#### Explora el material
**1)** En el texto sobre la evolución del altruismo, ¿qué mecanismo actúa en la selección de grupo?
**2)** Resume en dos oraciones el texto sobre la evolución del altruismo.
**3)** Reproduce palabra por palabra el fragmento del texto sobre la evolución del altruismo que empieza en "La empatía, que" y termina tras "no lo hacen.".

#### Texto del ejercicio

El mecanismo clásico para explicar la evolución del altruismo se llama selección de parentesco, o familiar, y postula que al vivir en grupos pequeños con fuerte componente familiar cuando ayudamos a otro al final estamos mejorando la posibilidad de supervivencia de nuestros genes. Pero sabemos que tanto en personas, donde abundan los ejemplos, como en parientes cercanos como los chimpancés se puede producir cooperación e incluso altruismo con individuos que no son parientes; es decir, que no hay una recompensa evolutiva en forma de ventaja para nuestros genes por la vía familiar. En estos casos parece que se produce lo que se llama selección de grupo, y el mecanismo es la reciprocidad: yo te hago un favor porque te conozco y tú me conoces a mí, y mañana me harás tú un favor a mí.
La empatía, que es un mecanismo básico de nuestro cerebro clave en la educación y en la socialización, también juega un importante papel. Somos capaces de ‘ponernos en el lugar del otro’, de imaginarnos a nosotros mismos sufriendo lo que él sufre, y de esta manera despertamos sensaciones de simpatía que nos empujan a cooperar. Ese mecanismo nos beneficia cuando el que tiene problemas somos nosotros; la cooperación en dos sentidos asegura que los grupos que la practican tendrán mayor capacidad de supervivencia que aquellos que no lo hacen.

#### Registros proporcionados
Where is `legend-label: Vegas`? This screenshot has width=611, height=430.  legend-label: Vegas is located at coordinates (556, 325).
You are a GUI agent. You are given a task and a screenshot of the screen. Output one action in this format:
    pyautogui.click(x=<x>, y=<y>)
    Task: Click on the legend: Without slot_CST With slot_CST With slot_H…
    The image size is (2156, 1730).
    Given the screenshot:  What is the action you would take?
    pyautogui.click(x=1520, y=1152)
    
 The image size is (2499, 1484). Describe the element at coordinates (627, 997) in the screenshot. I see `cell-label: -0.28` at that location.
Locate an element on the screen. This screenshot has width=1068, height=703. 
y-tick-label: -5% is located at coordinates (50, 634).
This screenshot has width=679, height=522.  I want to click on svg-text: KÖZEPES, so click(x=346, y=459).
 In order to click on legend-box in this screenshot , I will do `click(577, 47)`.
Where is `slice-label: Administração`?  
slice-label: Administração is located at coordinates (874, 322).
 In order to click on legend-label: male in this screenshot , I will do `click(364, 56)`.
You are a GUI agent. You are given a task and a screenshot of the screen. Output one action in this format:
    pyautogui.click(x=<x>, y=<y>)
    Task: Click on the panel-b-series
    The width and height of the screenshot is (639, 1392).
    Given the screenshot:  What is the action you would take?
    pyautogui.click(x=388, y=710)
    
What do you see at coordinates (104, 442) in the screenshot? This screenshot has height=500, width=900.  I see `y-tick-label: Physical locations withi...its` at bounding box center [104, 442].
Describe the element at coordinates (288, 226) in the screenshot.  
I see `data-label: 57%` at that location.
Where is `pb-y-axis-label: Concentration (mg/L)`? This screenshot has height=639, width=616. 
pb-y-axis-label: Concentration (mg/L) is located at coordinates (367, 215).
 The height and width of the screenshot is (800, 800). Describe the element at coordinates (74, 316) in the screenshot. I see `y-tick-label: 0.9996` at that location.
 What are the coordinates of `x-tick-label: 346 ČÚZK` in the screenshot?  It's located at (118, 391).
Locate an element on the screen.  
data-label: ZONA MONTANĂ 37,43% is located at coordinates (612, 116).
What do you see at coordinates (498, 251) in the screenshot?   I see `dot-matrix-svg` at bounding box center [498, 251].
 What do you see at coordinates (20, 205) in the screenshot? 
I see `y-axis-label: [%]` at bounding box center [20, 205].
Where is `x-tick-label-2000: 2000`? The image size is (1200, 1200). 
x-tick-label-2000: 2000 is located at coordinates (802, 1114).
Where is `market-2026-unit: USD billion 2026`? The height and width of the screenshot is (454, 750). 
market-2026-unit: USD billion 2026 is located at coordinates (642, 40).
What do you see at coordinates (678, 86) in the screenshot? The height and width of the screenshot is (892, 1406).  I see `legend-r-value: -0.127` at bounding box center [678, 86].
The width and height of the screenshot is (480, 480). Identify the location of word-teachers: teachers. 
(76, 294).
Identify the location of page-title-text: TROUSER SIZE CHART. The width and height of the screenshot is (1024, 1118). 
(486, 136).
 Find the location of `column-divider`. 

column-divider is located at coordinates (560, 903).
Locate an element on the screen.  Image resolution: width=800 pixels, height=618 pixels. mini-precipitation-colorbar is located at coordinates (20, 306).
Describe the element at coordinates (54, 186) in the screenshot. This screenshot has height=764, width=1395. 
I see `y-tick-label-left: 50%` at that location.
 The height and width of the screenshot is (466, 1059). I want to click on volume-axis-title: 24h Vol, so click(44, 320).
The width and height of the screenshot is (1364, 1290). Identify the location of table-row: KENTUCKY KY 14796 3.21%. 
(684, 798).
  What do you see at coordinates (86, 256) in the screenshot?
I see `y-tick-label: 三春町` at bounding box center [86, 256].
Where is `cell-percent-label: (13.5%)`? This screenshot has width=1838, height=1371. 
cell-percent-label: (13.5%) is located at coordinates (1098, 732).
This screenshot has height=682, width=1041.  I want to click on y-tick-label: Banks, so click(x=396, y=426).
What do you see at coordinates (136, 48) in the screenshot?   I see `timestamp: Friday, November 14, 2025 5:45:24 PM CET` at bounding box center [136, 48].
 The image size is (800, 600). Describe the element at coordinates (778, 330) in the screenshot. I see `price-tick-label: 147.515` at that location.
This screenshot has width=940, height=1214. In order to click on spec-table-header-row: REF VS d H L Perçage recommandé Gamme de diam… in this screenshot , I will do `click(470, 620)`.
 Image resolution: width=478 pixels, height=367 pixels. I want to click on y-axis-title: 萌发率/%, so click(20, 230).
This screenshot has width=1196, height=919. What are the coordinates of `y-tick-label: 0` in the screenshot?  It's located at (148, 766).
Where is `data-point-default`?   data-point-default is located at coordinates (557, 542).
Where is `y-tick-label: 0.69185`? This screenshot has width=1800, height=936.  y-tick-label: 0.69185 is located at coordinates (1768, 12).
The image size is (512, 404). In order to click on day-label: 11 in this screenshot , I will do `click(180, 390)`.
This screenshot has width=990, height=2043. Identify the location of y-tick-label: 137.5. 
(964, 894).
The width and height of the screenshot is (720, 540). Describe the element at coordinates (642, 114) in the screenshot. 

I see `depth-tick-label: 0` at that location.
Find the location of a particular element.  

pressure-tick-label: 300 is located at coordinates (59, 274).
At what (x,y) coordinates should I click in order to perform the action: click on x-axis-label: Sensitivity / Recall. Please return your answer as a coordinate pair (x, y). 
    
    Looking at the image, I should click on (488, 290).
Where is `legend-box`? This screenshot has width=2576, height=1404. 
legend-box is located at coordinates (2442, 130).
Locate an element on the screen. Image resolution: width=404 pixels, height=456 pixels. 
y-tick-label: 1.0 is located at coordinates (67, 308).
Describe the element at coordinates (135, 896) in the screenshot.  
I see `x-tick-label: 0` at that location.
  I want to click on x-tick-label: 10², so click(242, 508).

#### Respuestas en orden
**1)** La reciprocidad.

**2)** La selección de parentesco explica el altruismo como una forma de mejorar la supervivencia de nuestros genes. Sin embargo, la cooperación con individuos que no son parientes, presente en personas y chimpancés, parece deberse a la selección de grupo basada en la reciprocidad, y la empatía también impulsa a cooperar, lo que da a los grupos que lo hacen mayor capacidad de supervivencia.

**3)**
La empatía, que es un mecanismo básico de nuestro cerebro clave en la educación y en la socialización, también juega un importante papel. Somos capaces de ‘ponernos en el lugar del otro’, de imaginarnos a nosotros mismos sufriendo lo que él sufre, y de esta manera despertamos sensaciones de simpatía que nos empujan a cooperar. Ese mecanismo nos beneficia cuando el que tiene problemas somos nosotros; la cooperación en dos sentidos asegura que los grupos que la practican tendrán mayor capacidad de supervivencia que aquellos que no lo hacen.